I needed to add the RegexEntityExtractor to my pipeline to make use of lookup lists. That part seemed to work fine which is great… but there have been some strange regressions in other areas. For example cellphone numbers +61414487283 are being extracted correctly +61414487283 but then also the entire number is being broken down into its digits
It’s basically detecting two entities from one string.
It’s detecting “+61414487222” as a cell number slot. that’s correct.
But its also detecting each digit as another slot that is called “buyer_min_num_bedrooms” which is generally a 1 digit number. and its doing this for every number in the cell phone number.
UserWarning: Parsing of message: ‘+61414487222 start new openhome session with 413 for the property 52’ lead to overlapping entities: +61414487222 of type user_mobile_number extracted by DIETClassifier overlaps with 6 of type buyer_min_num_bedrooms extracted by RegexEntityExtractor. This can lead to unintended filling of slots. Please refer to the documentation section on entity extractors and entities getting extracted multiple times:Components
@john.christian I guess this is because of RegexEntityExtractor and DIET Classifier as both extract the entity.
@john.christian Are you using Regex for lookup table only or did you even give some examples?
Check this:
Description
This component extract entities using the lookup tables and regexes defined in the training data. The component checks if the user message contains an entry of one of the lookup tables or matches one of the regexes.
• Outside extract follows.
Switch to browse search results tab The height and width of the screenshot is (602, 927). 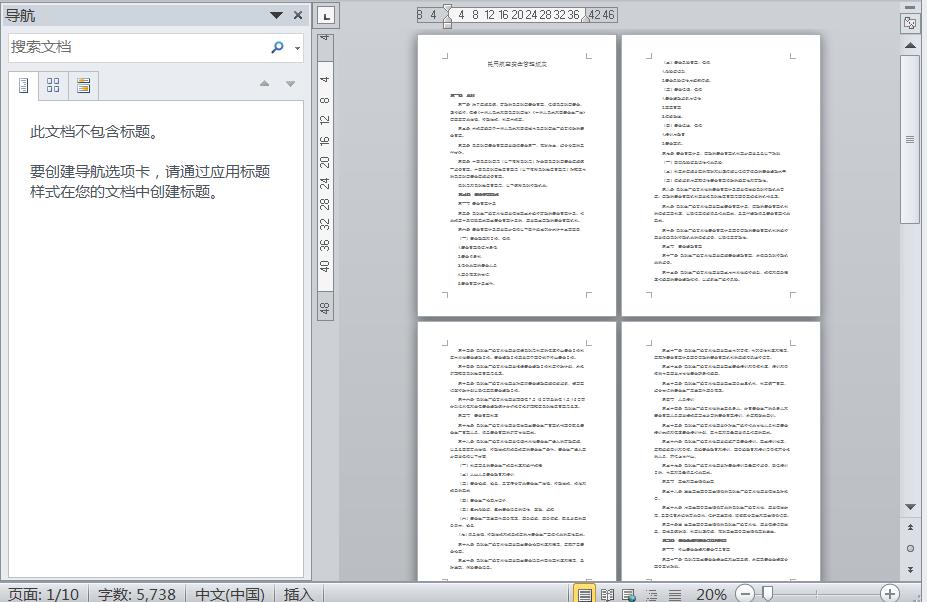click(83, 85)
If a match is found, the value is extracted as entity.
This component only uses those regex features that have a name equal to one of the entities defined in the training data. Make sure to annotate at least one example per entity. Ref:Components
OR
may be create custom nlu component that will filter extracted entities
OR
You can use Duckling component to extract the telephone numbers?
OR
Try give more training examples and even delete the older models and train again.
yes… so I am wondering how I can possibly use a lookup list? I only need the lookup list for one slot - but DIETClassifiers can’t look at lookup lists correct? So that’s why I added Regex Entity - how do others handle lists? I can’t remove the DIETClassifier…